I learned about this book after reading a New Yorker article by the author, and immediately bought it. I'm really interested in prisons and what life there is like, and have long considered teaching a class in one or getting involved in some kind of program that helps former inmates adjust to life outside. So unsurprisingly, I found this book incredibly fascinating, albeit not as well written as I might have liked. Oftentimes I caught myself thinking "ok Avi, enough about you, tell me about the stuff I'm actually interested in." The episodic nature of the book is a mixed success; I liked the way some stories were left to sit for awhile, to be returned to later, but other times it seemed I was dealing with a collection of fragments that weren't woven together well. Actually, I'm somewhat inclined to blame the editor. To be honest, the book is WAY too long. A lot of the material could be cut (and potentially used for a different book). That said, to me at least, it was still very much a worthwhile read, and at moments, packed a real punch emotionally.

Ruby Sparks

I had exactly zero interest in watching this movie, because the previews made it look like a fairly obnoxious and precious love story about a guy who writes his dream girl and then has hipster montages with her. But I've been listening to a lot of back episodes of Pop Culture Happy Hour, and in one of them Linda Holmes said she expected to hate the movie but really liked it, and I have come to trust Holmesie pretty much blindly, so when it was available for watching on my flight, I gave it a whirl. And of course, Linda was right. What makes the movie great is that rather than being the manic pixie dream girl story you expect, it is a very smart critique of exactly those kinds of stories.
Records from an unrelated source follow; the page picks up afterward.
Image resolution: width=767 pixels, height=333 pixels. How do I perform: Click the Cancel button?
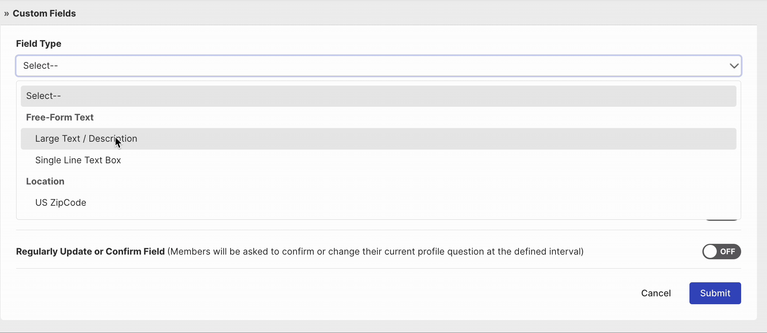tap(656, 293)
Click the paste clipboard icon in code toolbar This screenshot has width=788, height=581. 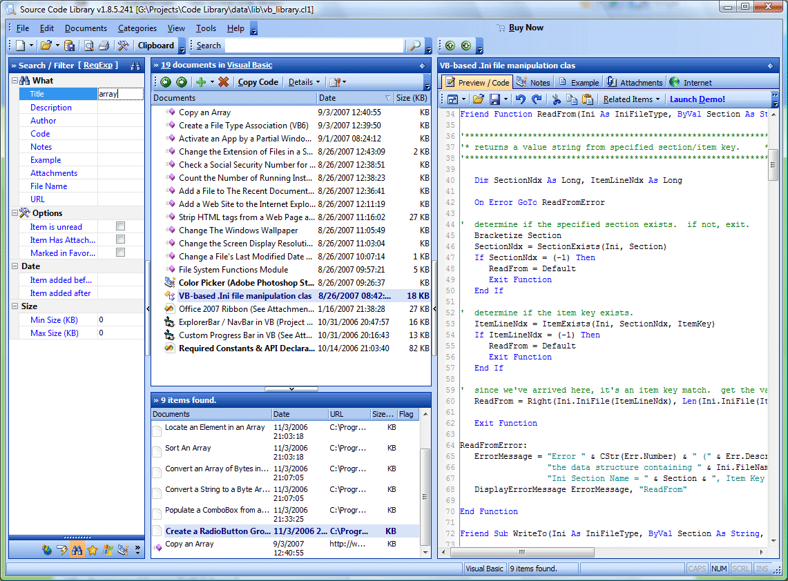coord(587,99)
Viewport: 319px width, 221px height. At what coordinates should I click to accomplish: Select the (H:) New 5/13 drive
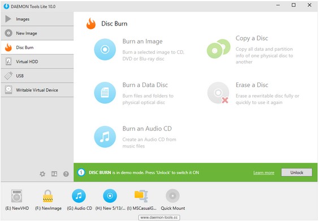click(x=110, y=196)
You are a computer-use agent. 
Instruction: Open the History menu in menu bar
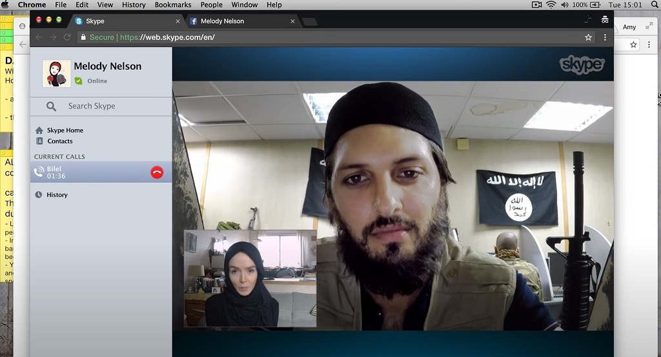pyautogui.click(x=134, y=5)
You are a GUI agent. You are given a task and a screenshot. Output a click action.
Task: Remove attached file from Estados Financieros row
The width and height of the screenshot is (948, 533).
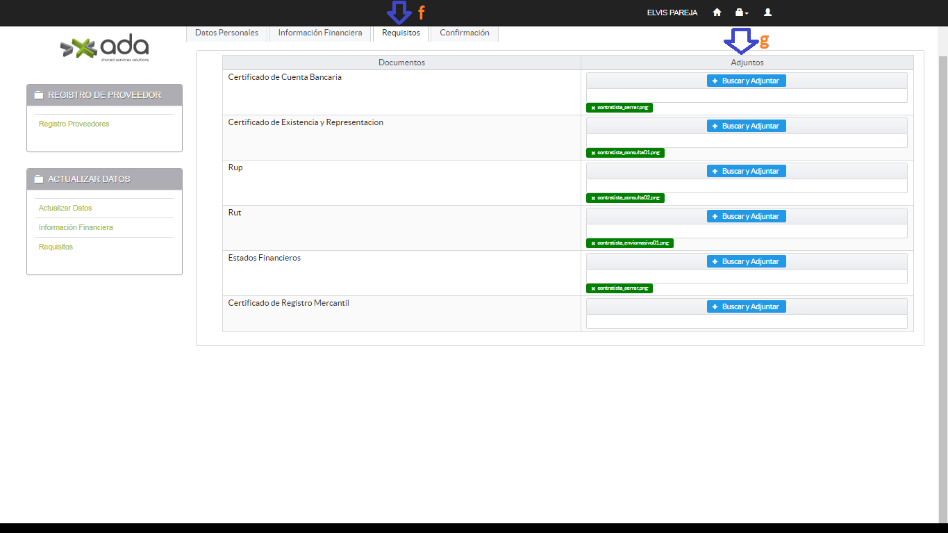click(593, 288)
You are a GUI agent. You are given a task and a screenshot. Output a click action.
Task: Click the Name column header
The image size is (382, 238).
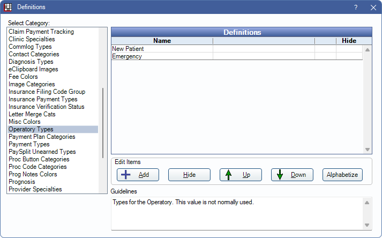(162, 40)
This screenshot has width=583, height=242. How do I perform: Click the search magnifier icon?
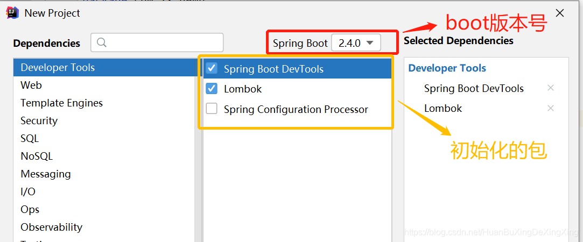click(102, 42)
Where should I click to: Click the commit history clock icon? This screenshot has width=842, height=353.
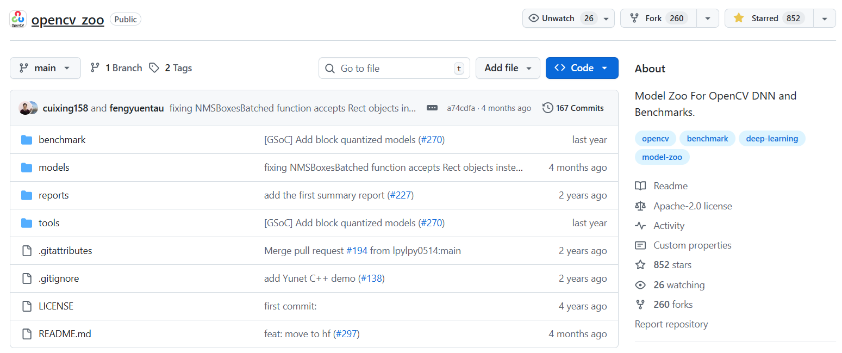click(x=547, y=108)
Calvin is a lonely writer looking for love, and after he has a few dreams about Ruby, he writes one down, and presto, she comes to life. Thankfully, the movie doesn't spend much time trying to make that real; it establishes the hypothetical premise, does the bare minimum to validate it, and then turns to an exploration of the moral/philosophical aspects of the issue. Namely, do you actually want your dream girl, and what are relationships between real people like. It turns out to be a very smart and interesting take on that (though poor Calvin ends up looking like an unbelievably self-absorbed jerk who is borderline sadistic). I particularly enjoyed the way the movie used an implicit contrast to two other relationships to reflect on the subject. I also really liked the character of the brother, who seems, at moments, like a crass frat boy type, but turns out, much like Homer Simpson, to be redeemed by the deep love he feels for his wife, and the very grounded perspective he has on it.

Interestingly, although the movie seems to be a critique of the way that women are constructed as fantasy objects rather than valued as the complex and imperfect people that they are, it doesn't actually spend much time with the female characters, which is kind of ironic. But then again, what else is new. Despite that, it's a smart and entertaining film, definitely worth watching.